» **Work required**:
Output the whole listing exactly, except for the pictures in it.

» **Provided entries**:
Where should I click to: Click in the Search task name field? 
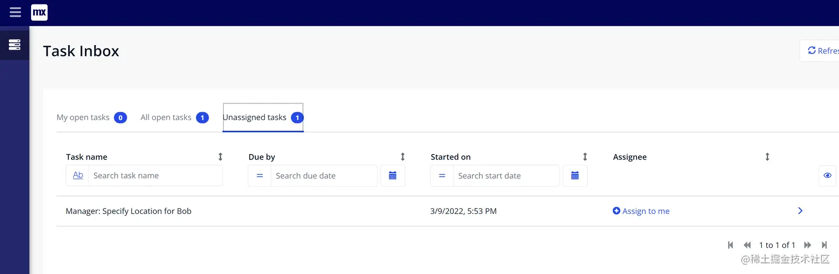155,176

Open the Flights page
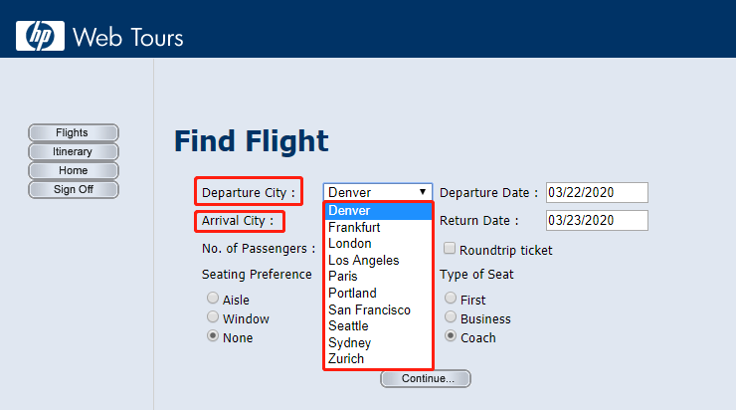(73, 133)
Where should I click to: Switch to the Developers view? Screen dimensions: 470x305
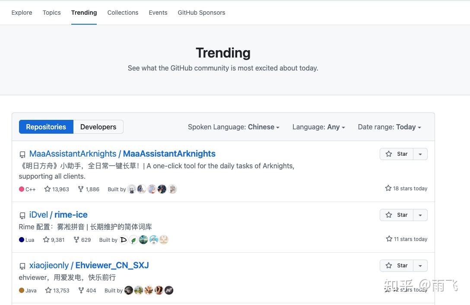click(x=98, y=127)
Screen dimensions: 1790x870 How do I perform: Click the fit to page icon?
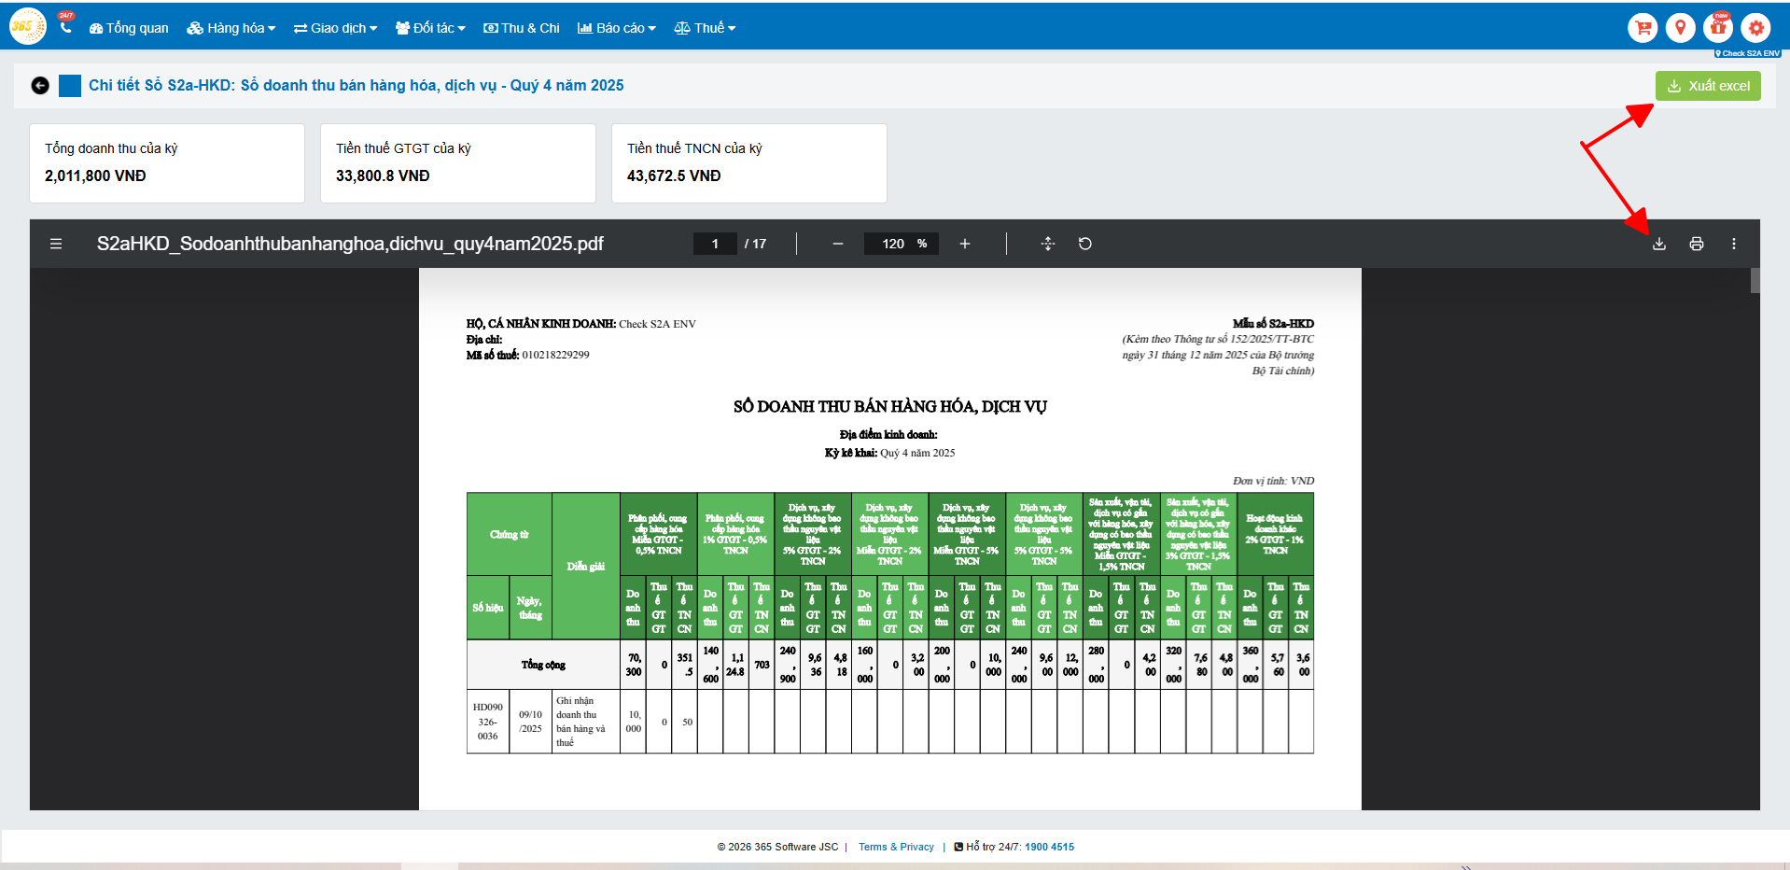click(1047, 244)
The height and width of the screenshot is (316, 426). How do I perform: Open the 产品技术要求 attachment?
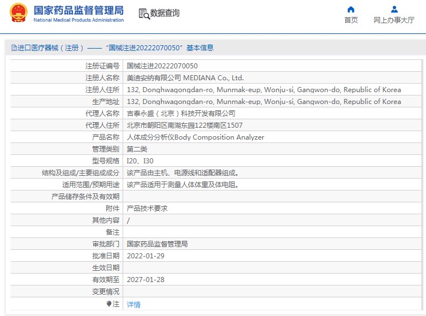pos(147,208)
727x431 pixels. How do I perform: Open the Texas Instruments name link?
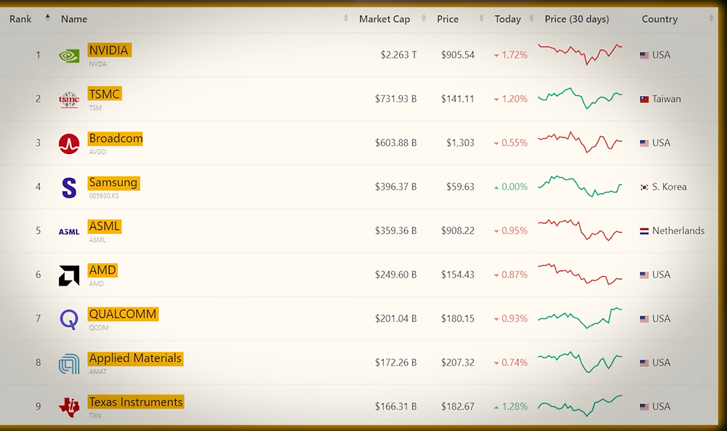(135, 402)
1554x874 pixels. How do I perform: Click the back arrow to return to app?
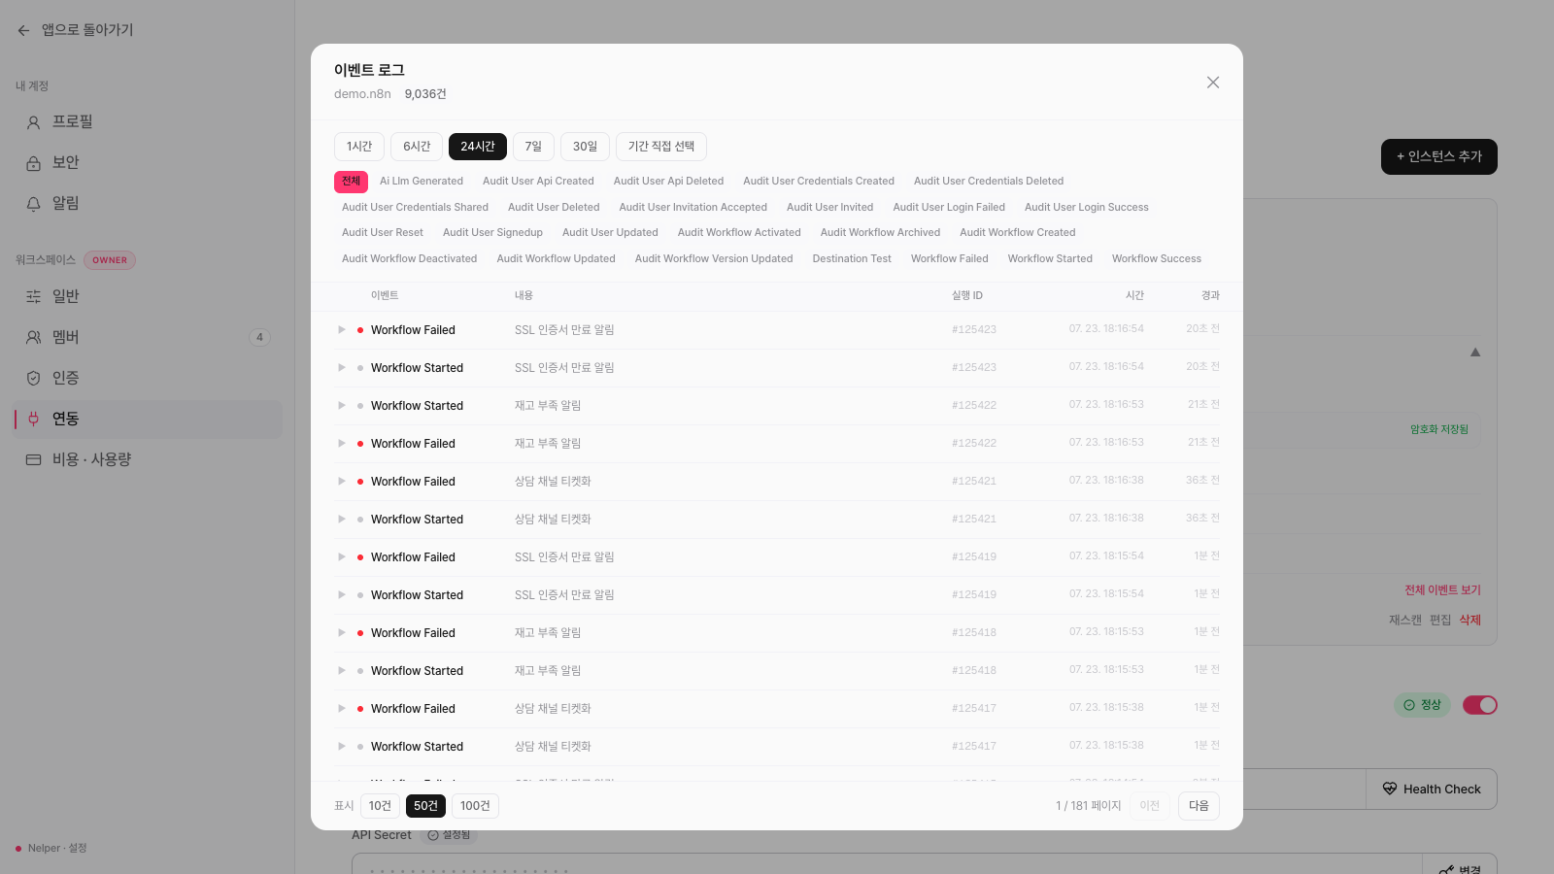[x=23, y=30]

» **Exercise answer**:
Where should I click to: Click in the Search task name field? 
155,176

Open the Flights page
(73, 133)
Where should I click to: Switch to the Developers view? Screen dimensions: 470x305
click(x=98, y=127)
Screen dimensions: 1790x870 How do I perform: Click the fit to page icon?
click(1047, 244)
The height and width of the screenshot is (316, 426). How do I perform: Open the 产品技术要求 attachment?
pos(147,208)
727x431 pixels. How do I perform: Open the Texas Instruments name link?
(135, 402)
1554x874 pixels. How do I perform: Click the back arrow to return to app?
[x=23, y=30]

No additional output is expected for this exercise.